Carolin Treml: Meine Eltern pflegen mich komplett alleine, deswegen habe ich da gerade keine zusätzlichen Unnannehmlichkeiten. Sie gehen auch weiterhin einkaufen. Würde ich alleine mit bezahlter Assistenz leben, wäre es wahrscheinlich deutlich schwieriger. Das möchte ich mir gerade lieber gar nicht vorstellen. Damit meine Familie zwischendurch aber auch mal weg kann, habe ich normalerweise eine Freizeitassistenz. Die entfällt in dieser Situation, der Kontakt mit ihr wäre zu riskant.

Mussten Sie noch andere Schutzvorkehrungen treffen?

Carolin Treml: Das Übliche. Hände häufig waschen und desinfizieren, Abstand halten, möglichst nicht nach draußen gehen. Außerdem habe ich schon seit einigen Wochen keinen Kontakt mehr zu meiner Schwester, die als Lehrerin mit vielen Menschen und vor allem Kindern in Berührung kommt.

Als Teil der Risikogruppe habe ich mich für den Ernstfall vorbereitet: Ich habe medizinischen Sauerstoff, und mein Beatmungsgerät steht für einen Erkrankungsfall zuhause bereit. Das benötige ich nachts aber sowieso.

Was ist für Sie persönlich gerade die größte Herausforderung?

Carolin Treml: Mit der Ungewissheit umzugehen.
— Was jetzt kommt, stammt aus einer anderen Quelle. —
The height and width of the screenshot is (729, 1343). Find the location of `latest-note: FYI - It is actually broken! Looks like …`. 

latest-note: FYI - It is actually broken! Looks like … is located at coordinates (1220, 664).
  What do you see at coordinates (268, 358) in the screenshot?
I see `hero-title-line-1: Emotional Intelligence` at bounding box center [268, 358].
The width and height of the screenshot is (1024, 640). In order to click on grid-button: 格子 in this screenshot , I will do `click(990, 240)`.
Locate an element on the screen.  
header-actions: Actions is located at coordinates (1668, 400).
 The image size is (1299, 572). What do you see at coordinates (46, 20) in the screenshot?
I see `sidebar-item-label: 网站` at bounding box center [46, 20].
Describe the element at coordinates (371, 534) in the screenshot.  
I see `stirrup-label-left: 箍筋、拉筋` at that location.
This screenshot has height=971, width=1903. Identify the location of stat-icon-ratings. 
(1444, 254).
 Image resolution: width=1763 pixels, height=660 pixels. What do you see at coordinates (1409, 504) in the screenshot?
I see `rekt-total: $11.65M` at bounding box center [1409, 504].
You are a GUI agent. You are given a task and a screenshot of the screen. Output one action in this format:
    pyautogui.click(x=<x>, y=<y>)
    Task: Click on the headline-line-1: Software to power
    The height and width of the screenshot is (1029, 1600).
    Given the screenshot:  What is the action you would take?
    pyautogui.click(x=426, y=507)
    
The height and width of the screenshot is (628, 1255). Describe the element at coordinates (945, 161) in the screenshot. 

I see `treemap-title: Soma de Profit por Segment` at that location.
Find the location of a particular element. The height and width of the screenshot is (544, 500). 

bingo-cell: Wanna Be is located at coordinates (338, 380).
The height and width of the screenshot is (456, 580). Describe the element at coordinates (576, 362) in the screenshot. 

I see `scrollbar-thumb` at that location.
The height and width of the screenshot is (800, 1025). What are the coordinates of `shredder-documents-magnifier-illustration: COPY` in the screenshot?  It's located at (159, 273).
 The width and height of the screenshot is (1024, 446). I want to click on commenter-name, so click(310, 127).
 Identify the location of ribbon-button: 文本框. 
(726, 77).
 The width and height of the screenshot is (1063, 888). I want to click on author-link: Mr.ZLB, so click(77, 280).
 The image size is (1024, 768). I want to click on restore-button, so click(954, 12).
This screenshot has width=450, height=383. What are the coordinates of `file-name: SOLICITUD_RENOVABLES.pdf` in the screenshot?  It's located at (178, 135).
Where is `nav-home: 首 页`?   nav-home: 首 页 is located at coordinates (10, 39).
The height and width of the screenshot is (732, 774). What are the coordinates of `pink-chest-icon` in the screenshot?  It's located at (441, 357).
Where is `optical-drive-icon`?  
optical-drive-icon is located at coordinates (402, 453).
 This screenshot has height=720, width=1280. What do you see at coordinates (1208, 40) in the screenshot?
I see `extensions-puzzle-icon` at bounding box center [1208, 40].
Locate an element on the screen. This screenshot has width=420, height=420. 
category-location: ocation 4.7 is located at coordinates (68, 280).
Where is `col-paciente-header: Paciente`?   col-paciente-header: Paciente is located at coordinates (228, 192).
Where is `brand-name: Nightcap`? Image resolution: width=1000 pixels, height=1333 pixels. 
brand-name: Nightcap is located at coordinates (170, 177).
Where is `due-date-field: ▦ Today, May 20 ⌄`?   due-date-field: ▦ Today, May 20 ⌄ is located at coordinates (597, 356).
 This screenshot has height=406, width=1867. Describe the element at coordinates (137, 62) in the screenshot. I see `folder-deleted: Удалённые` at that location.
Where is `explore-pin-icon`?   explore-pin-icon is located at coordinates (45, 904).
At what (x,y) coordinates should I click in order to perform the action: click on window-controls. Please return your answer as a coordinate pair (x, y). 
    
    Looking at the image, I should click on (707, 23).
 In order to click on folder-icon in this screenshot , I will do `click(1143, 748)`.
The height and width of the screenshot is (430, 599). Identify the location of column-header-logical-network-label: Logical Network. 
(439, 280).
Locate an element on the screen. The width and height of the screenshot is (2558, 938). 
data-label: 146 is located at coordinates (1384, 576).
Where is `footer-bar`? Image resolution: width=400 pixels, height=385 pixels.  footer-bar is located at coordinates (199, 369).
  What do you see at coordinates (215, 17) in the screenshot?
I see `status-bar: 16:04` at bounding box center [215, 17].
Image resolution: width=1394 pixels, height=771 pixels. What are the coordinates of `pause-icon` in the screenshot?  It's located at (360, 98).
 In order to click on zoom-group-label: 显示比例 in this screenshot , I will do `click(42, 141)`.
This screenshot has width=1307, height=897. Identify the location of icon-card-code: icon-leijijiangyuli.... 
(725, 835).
Niemand weiß, wie lange dieser Wahnsinn anhält und auch wenn in einigen Monaten hoffentlich das Schlimmste überstanden ist, besteht für mich wahrscheinlich trotzdem noch längere Zeit ein erhöhtes Risiko.

Was vermissen Sie aus Ihrem normalen Leben?

Carolin Treml: Freunde zu treffen und unbekümmert Pläne machen zu können.